Nathan Bransford, a literary agent, blogged about his difficulty in getting writers to paste their original query into their partial manuscript. Here are the instructions he sends them:
“Thank you for your recent note. Would you mind sending me the first 30 pages in a Word attachment? Please paste your below e-mail in the first page of the Word document. I look forward to getting to know your work.”
He estimates that he has about a 75% success rate (not bad!) but would like to improve it. Enthusiastic commenters offer numerous suggestions for rewording the instructions, and at least one of them mentions that it’s like technical writing, which of course caught my attention.
Technical writing is full of procedures (or instructions, if you prefer that term). From my perspective working on server products here at Microsoft, the main purpose for the documentation is to help you do something with our product, and quite often the means is a “how to” procedure.
How can you go wrong with procedures? Well, the obvious answers are missing steps, having the wrong steps, using jargon that doesn’t match what the user sees, and so forth. But a procedure can be methodical and precise and accurate, yet still not meet the user’s need, if it’s missing the “why”.
I’ll use one of my own topics (where I failed on “why”) as an example:
Vendors might periodically update a management pack. When a management pack is updated, the version number incrementally increases. You can check the version number of imported management packs in Operations Manager 2007.
To check the version of a management pack…(procedure follows)

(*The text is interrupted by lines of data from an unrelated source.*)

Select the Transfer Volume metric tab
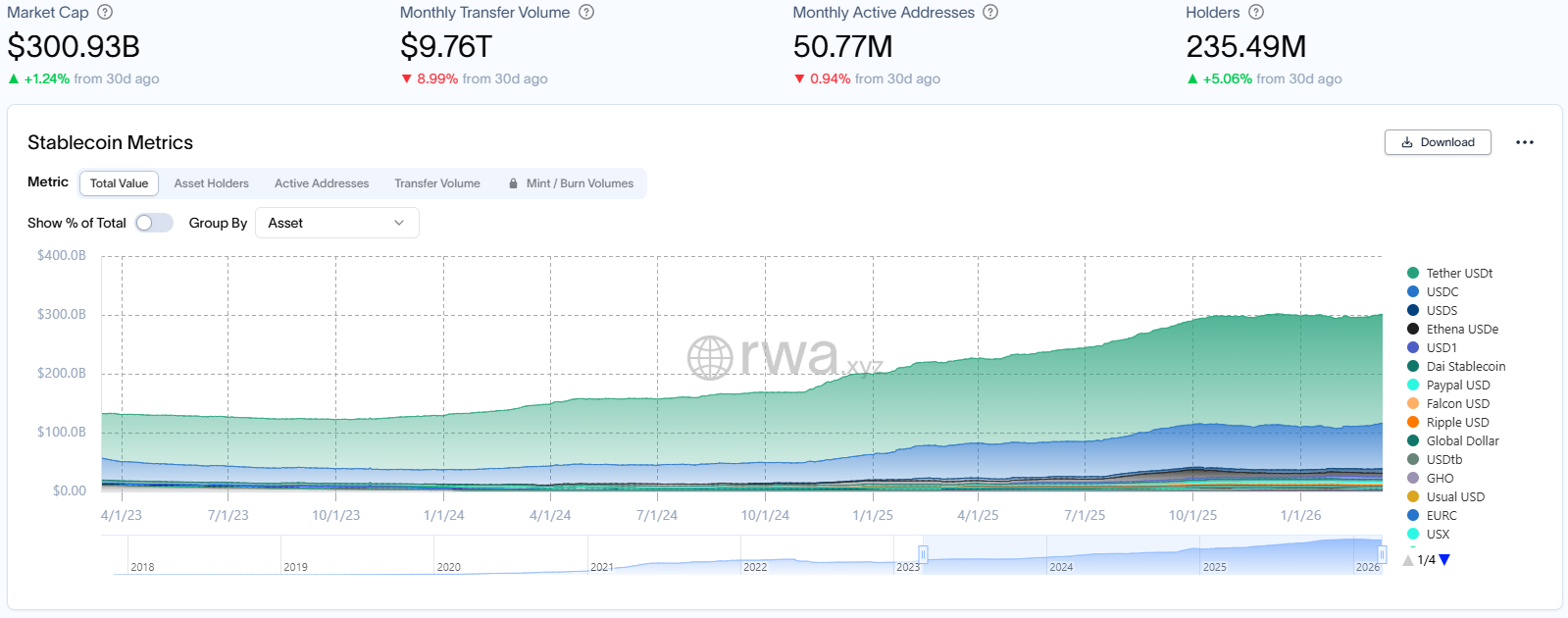This screenshot has width=1568, height=618. click(x=437, y=183)
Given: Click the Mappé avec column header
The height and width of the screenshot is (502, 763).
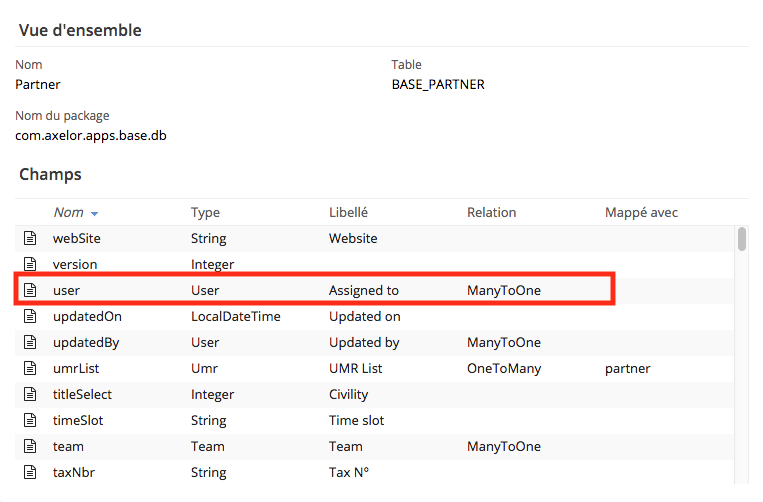Looking at the screenshot, I should [641, 213].
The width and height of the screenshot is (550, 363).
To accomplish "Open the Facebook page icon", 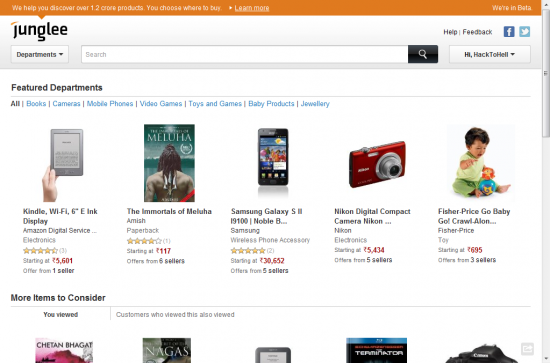I will coord(509,32).
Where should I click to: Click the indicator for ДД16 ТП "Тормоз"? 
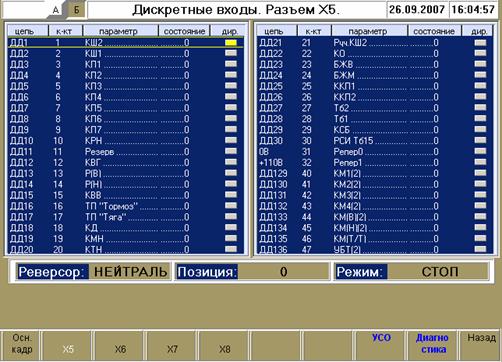(x=231, y=206)
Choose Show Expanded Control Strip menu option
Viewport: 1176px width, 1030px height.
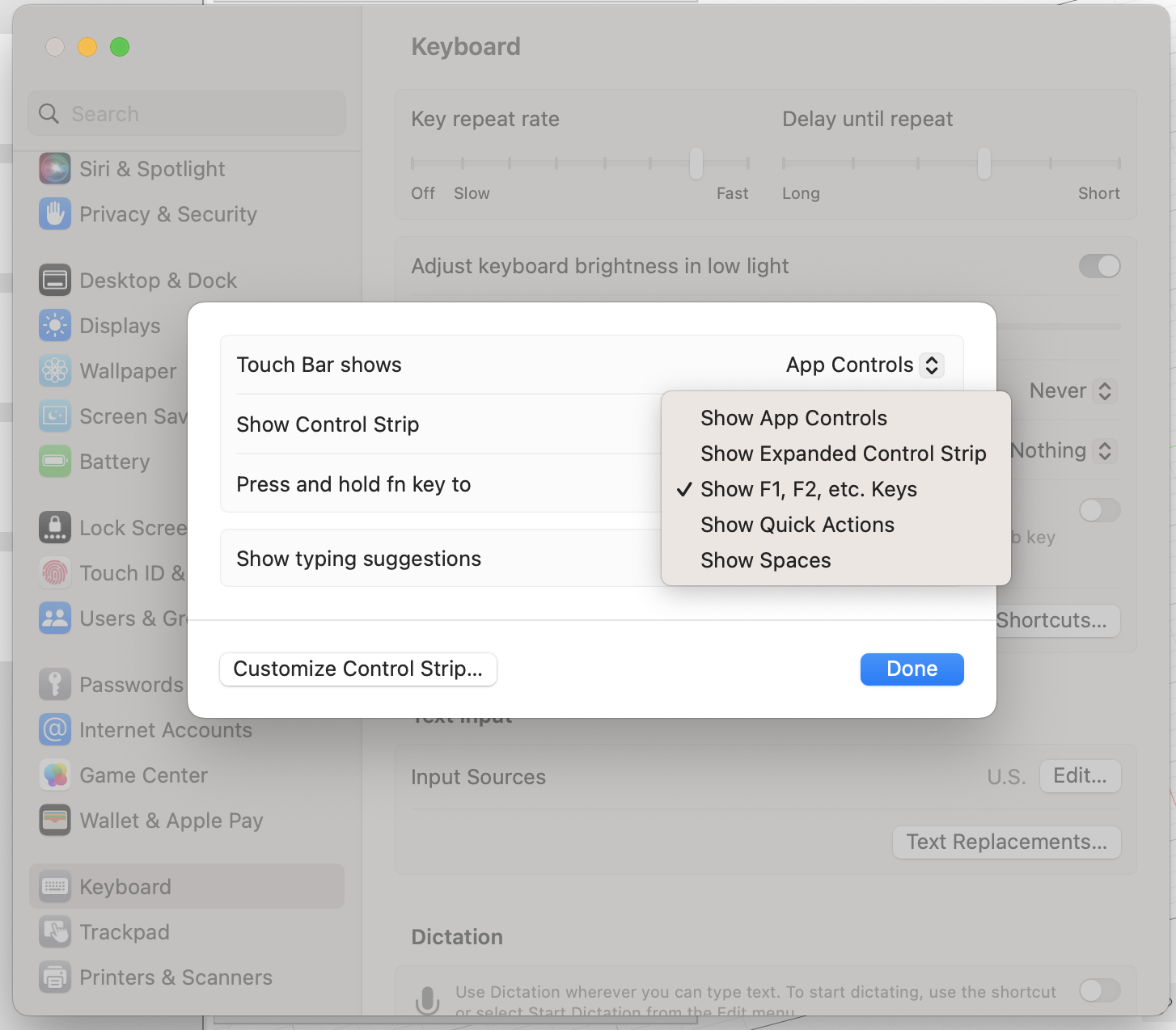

Version number can change, you can check it — but why do you care whether the version number changed or not? What good is that knowledge to you? I haven’t given you any idea when you would want to check it or how you should know to check it or what to do with the version number once you have checked it. All of that belongs in “why”. (Meanwhile, I’ve sent myself a note to update that topic.)

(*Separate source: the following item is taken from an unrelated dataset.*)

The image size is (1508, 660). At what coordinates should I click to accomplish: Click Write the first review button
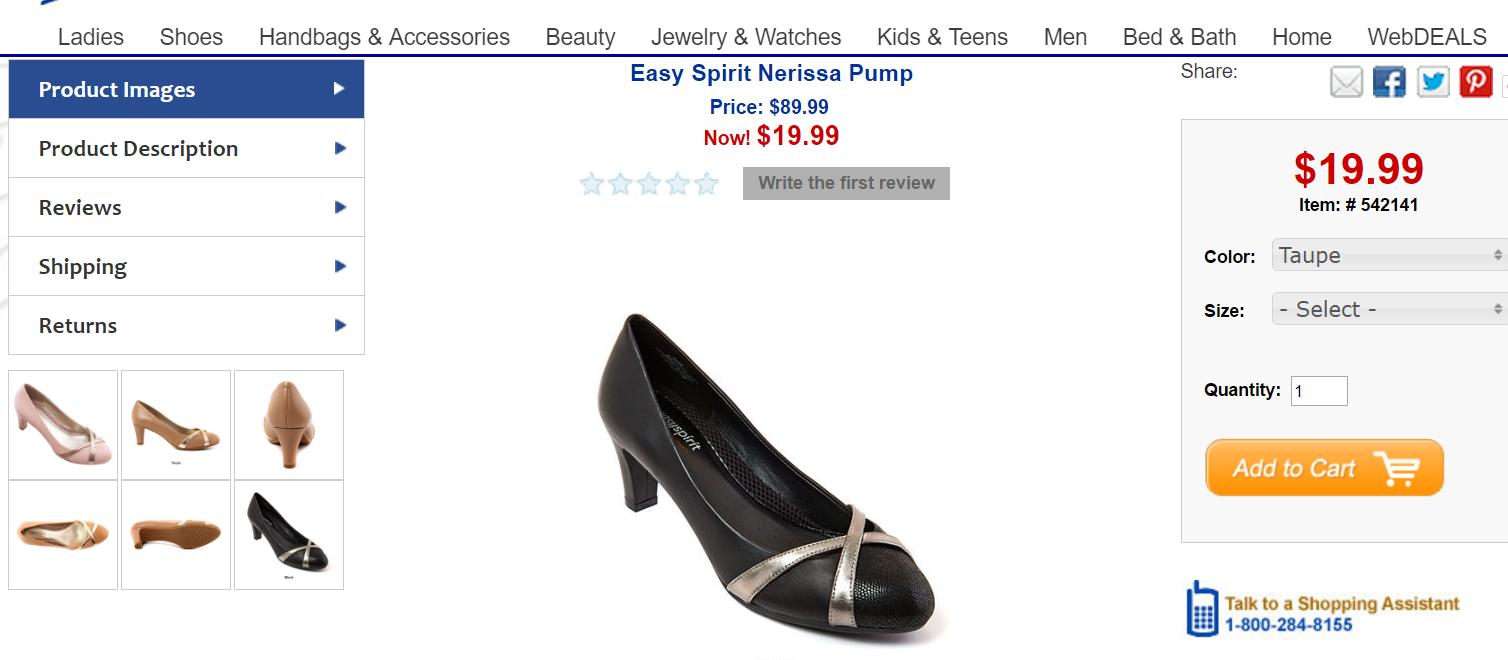(846, 183)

Awhile back, in one of those team-building type workshops companies love, we did an exercise where one person had all of the instructions and the other team members had pieces of information. The “leader” had a goal to accomplish that required coordinating all of those pieces of information. Our team was the first to finish, but every member stated that it would have been a lot easier if they had been told what the goal was and why they were doing certain things. (That stuck with me all this time because I was the person who had the goal and failed to share the “why” with the team.)

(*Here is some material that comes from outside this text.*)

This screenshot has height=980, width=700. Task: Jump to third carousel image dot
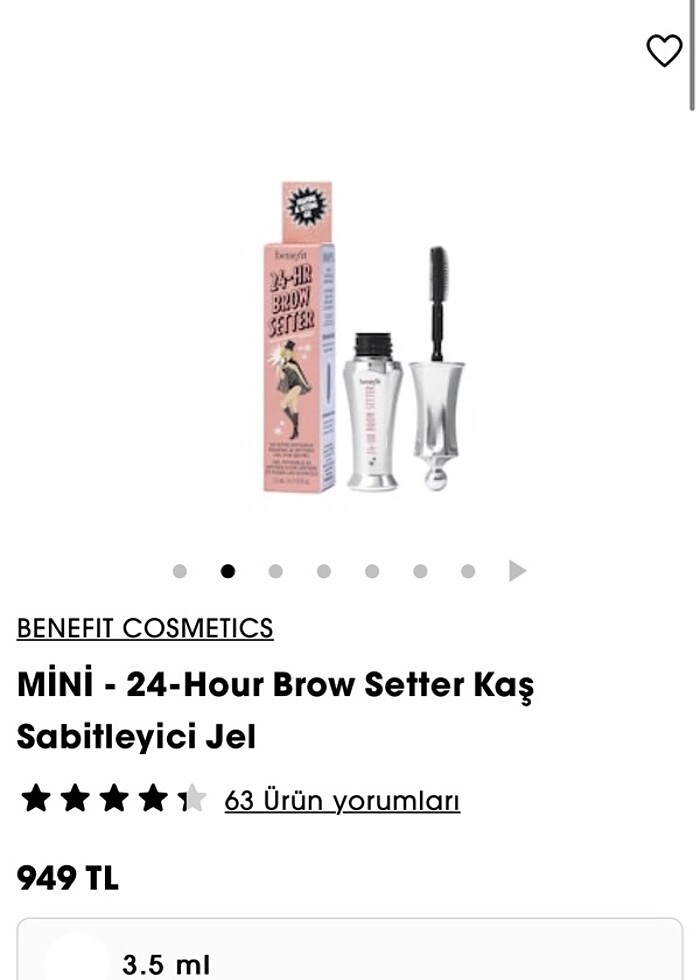tap(276, 571)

An adequate procedure tells you “how to”. A good procedure tells you “when” and “why” and “then what”. Which brings me back to Nathan’s post. When I read it, my first thought was that he should tell the writers that he reads their submissions in his Kindle and that is why he needs the query in the partial — if I understand the why, I’m more inclined to cooperate. Since several commenters made the same suggestion, I refrained from adding to the thread there and hijacked the thought into a post here instead.